▶ _The request_
Print the records from the line with "This screenshot has" to the line with "Action: point(75,382)", leaving out the pictures.

▶ _Material to process_
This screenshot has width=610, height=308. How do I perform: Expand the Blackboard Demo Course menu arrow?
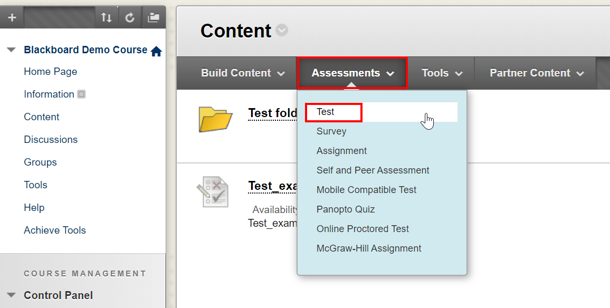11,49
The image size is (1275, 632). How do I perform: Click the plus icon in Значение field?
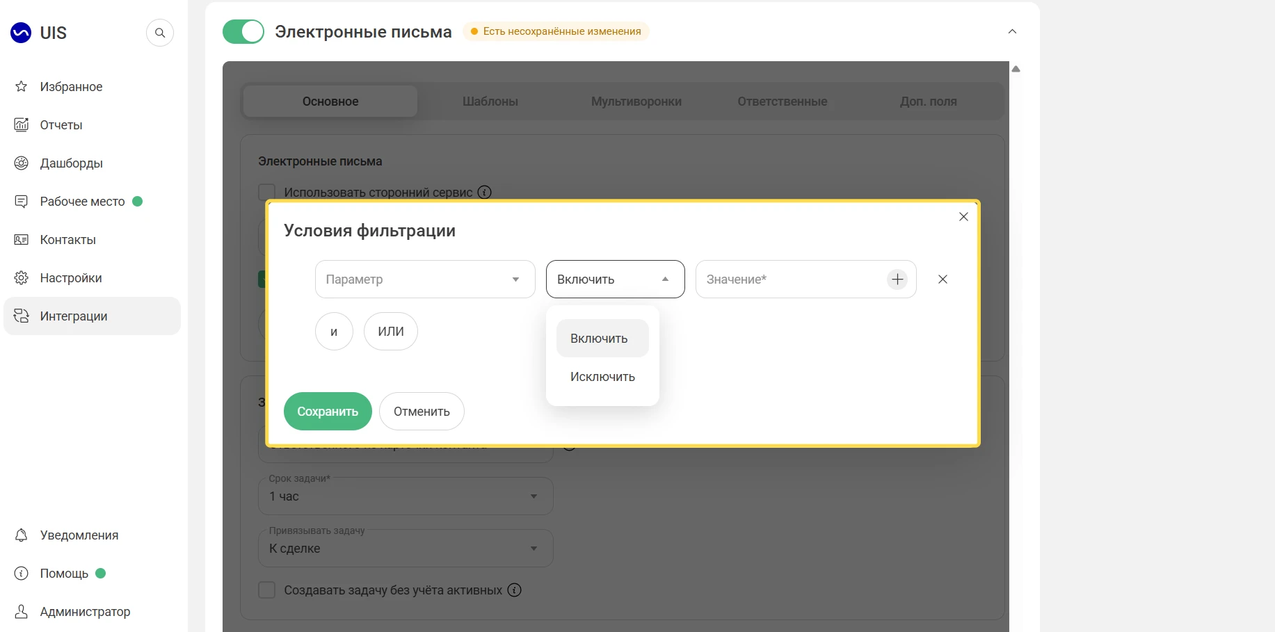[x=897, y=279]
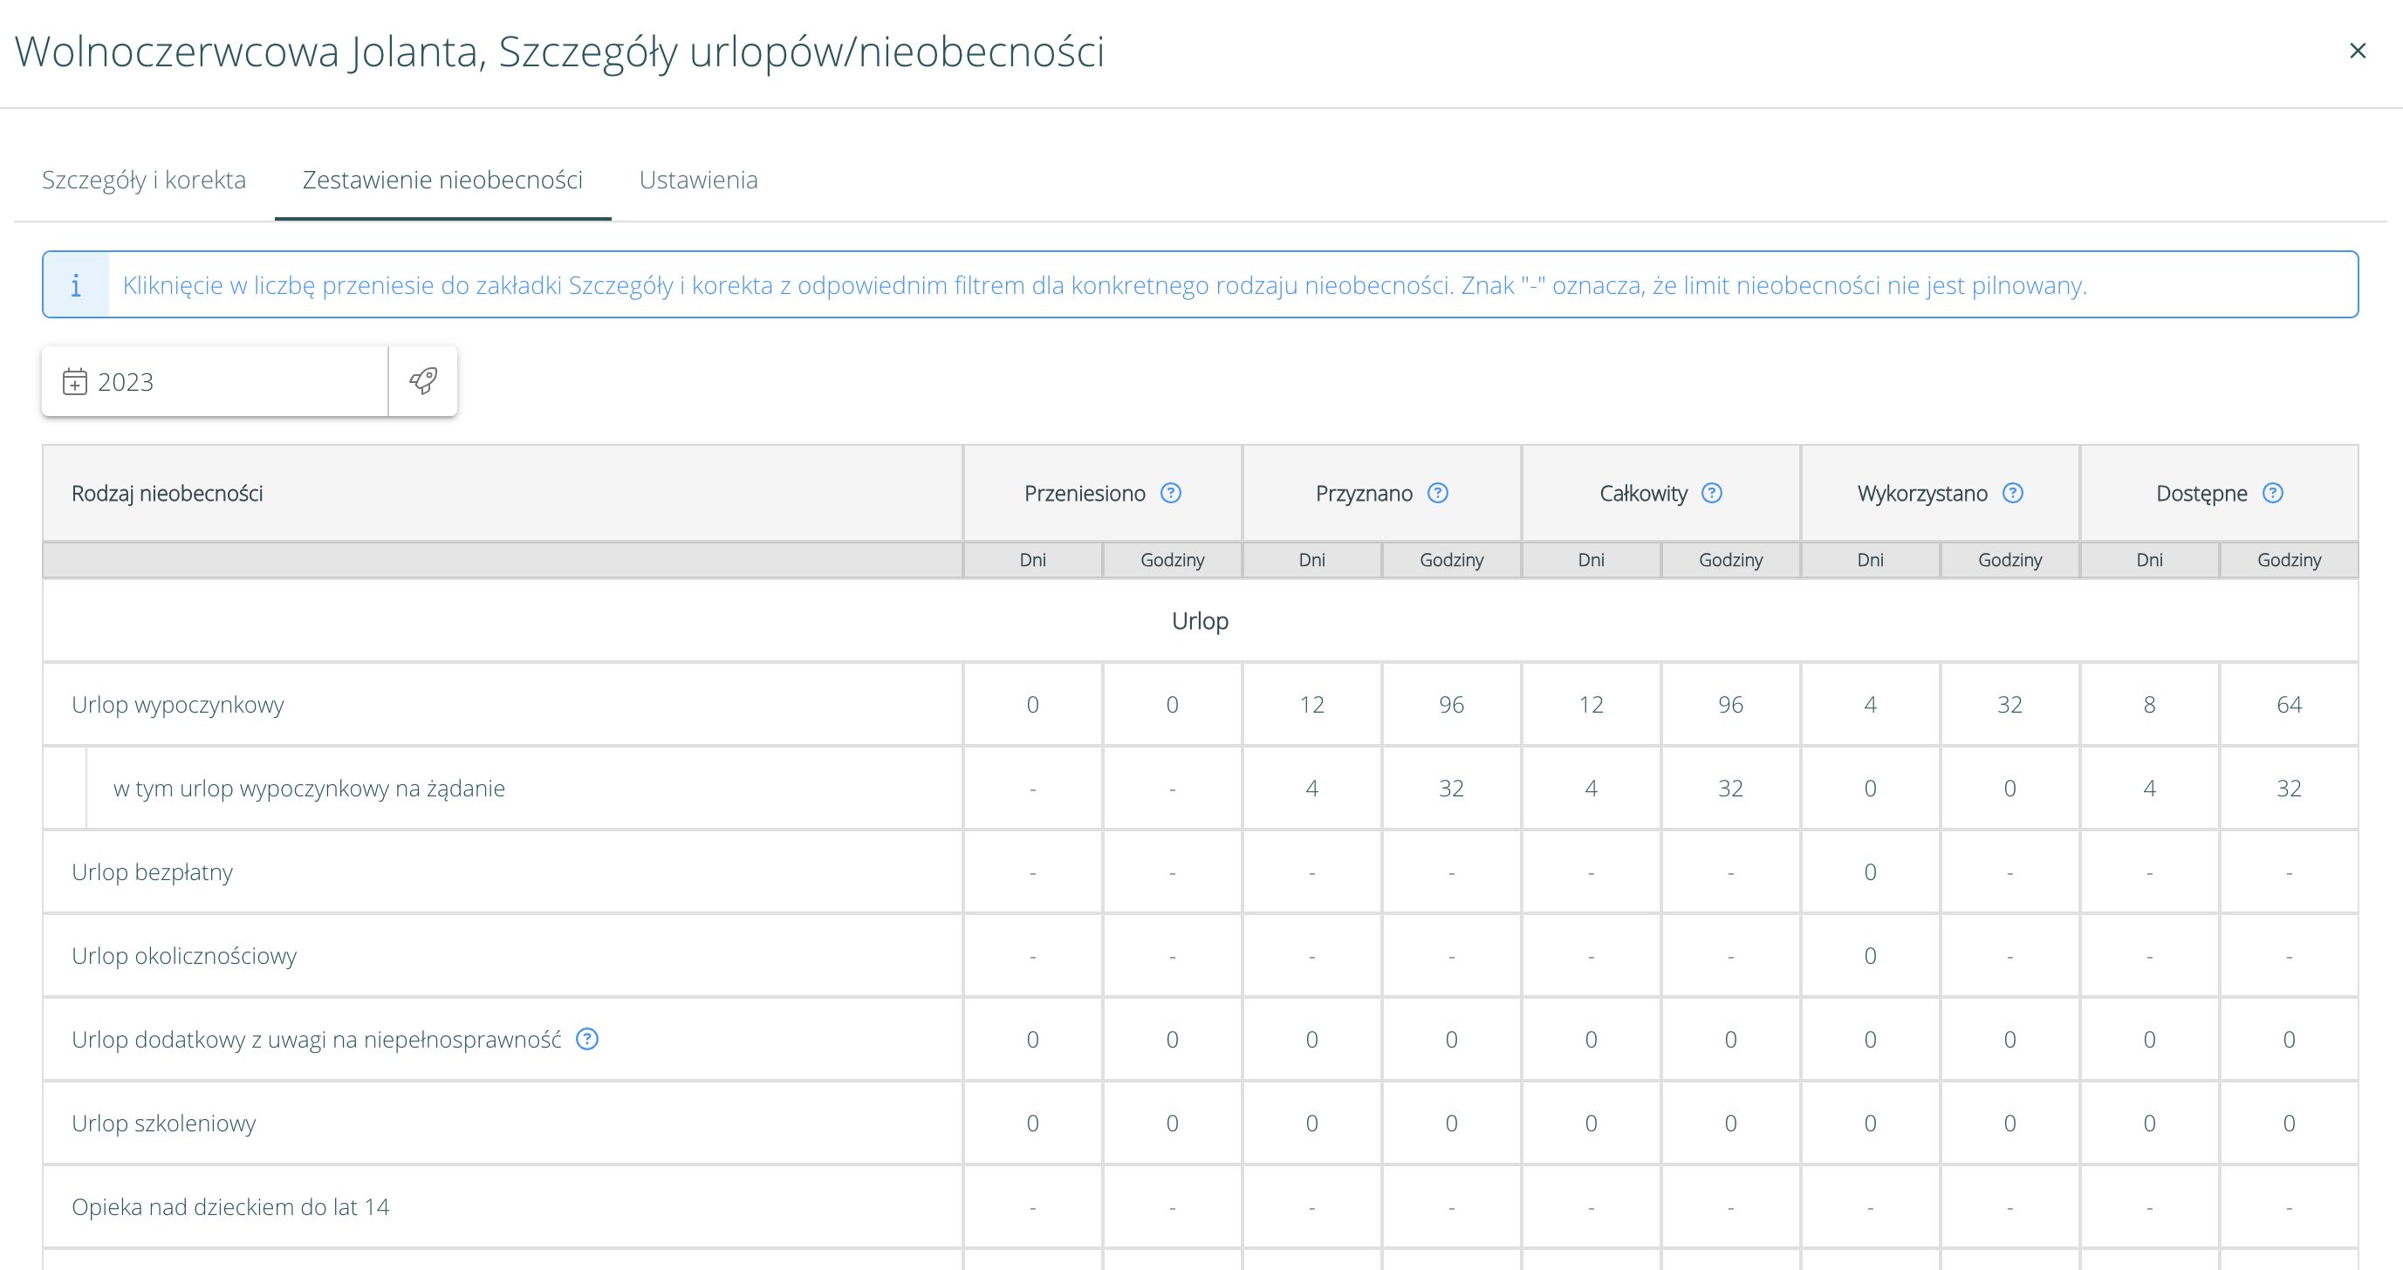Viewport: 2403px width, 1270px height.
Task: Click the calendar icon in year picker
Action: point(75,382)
* * *
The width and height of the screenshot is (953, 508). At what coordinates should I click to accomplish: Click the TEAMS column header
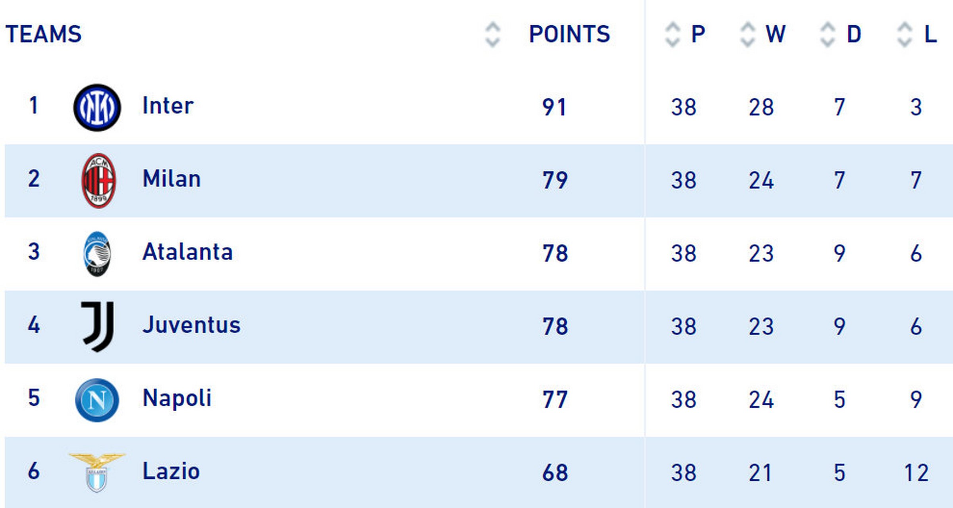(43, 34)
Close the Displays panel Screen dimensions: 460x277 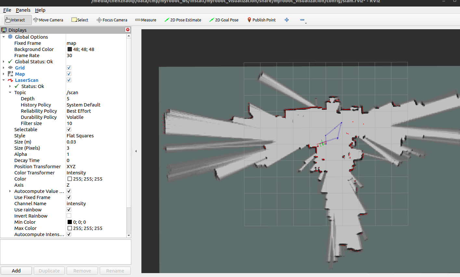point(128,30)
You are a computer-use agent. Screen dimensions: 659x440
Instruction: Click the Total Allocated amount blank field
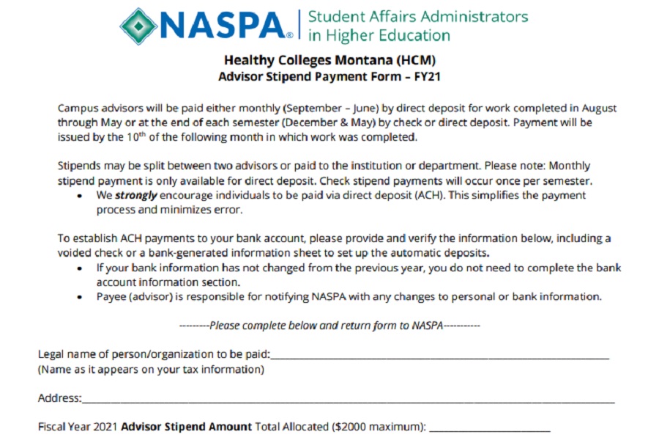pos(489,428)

▶ _Complete output_
This screenshot has width=610, height=308. How do I perform: Expand the Blackboard Demo Course menu arrow?
11,49
The image size is (1275, 632). How do I perform: Click the plus icon in Значение field?
[x=897, y=279]
Viewport: 2403px width, 1270px height.
Task: Click the calendar icon in year picker
Action: point(75,382)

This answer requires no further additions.